Des multiples traumatismes crâniens à l’adolescence facteurs de déclenchement de la Sclérose En Plaques (SEP) ?

0
1135

Une étude publiée le 25 septembre 2017 dans la Revue «  Annals of Neurology » établit un lien entre les traumatismes crâniens et la Sclérose en plaques.

Sur une période de 48 ans, des chercheurs suédois -Université de Örebro – ont étudié les cas de 7 292 enfants et adolescents admis à l’hôpital suite à une commotion cérébrale.

Le risque de développer la sclérose en plaque a été évalué une fois ces derniers devenus adultes.

Si le lien entre le traumatisme crânien et la SEP n’a pas été établi chez les enfants âgés de moins de 10 ans, un risque de 22% de développer la maladie chez les adolescents (âgés de de 11 à 20 ans)  a été constaté et il double pour les personnes qui, adolescentes toujours, ont subi plusieurs traumatismes crâniens.

L’interprétation donnée :

Le système nerveux central serait attaqué par un processus auto-immun développé par les adolescents qui détruirait la myéline, gaine protectrice des axones tandis que le développement cérébral plus long chez l’enfant préviendrait cette réaction.

Néanmoins, les commotions cérébrales ne sont pas systématiquement vectrices de la maladie :les origines en seraient une combinaison de facteurs environnementaux et des prédispositions génétiques.

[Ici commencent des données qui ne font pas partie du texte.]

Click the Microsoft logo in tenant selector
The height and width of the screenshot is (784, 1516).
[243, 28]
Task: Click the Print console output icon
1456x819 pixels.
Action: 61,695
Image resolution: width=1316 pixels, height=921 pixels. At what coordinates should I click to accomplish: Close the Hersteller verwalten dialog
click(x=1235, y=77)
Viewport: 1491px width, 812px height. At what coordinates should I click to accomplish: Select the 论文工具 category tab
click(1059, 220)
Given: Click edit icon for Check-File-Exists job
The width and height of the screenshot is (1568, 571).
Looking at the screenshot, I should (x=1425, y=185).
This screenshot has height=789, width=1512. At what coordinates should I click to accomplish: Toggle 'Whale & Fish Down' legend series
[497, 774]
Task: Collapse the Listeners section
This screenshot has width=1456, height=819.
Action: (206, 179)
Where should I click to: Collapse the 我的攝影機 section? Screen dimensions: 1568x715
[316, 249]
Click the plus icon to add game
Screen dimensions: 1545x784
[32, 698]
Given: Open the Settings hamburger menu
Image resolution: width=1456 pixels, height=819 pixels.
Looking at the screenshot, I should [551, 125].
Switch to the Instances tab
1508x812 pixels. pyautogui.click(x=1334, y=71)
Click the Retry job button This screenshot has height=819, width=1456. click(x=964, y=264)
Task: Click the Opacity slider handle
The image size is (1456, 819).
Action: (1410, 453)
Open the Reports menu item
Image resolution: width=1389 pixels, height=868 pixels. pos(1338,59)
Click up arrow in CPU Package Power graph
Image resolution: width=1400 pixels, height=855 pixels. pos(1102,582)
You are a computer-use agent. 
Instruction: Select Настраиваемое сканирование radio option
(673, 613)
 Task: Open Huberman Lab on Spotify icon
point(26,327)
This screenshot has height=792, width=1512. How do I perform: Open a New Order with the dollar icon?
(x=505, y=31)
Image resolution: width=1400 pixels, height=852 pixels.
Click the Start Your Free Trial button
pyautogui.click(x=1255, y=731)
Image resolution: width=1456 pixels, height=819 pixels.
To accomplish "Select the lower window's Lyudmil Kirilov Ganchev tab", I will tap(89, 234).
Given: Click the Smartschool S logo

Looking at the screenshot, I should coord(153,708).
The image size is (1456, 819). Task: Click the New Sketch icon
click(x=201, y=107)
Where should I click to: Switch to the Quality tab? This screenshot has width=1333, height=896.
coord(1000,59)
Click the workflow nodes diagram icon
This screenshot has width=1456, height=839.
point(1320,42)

Comme le souligne l’auteur principal de l’étude Scott Montgomery: « La sclérose en plaques est causée par une combinaison de causes génétiques et d’expositions environnementales. La plupart des jeunes qui subissent un traumatisme crânien ne devraient pas s’inquiéter, car ils ne portent pas forcement les gènes nécessaires pour développer une SEP ».

Cette découverte permet de souligner encore une fois l’importance à donner à la prévention des traumatismes crâniens.

« Voici une raison supplémentaire de protéger les adolescents des traumatismes crâniens, en particulier s’ils présentent un risque de traumatismes répétés, notamment de lésions dues à la pratique sportive », dixit Scott Montgomery.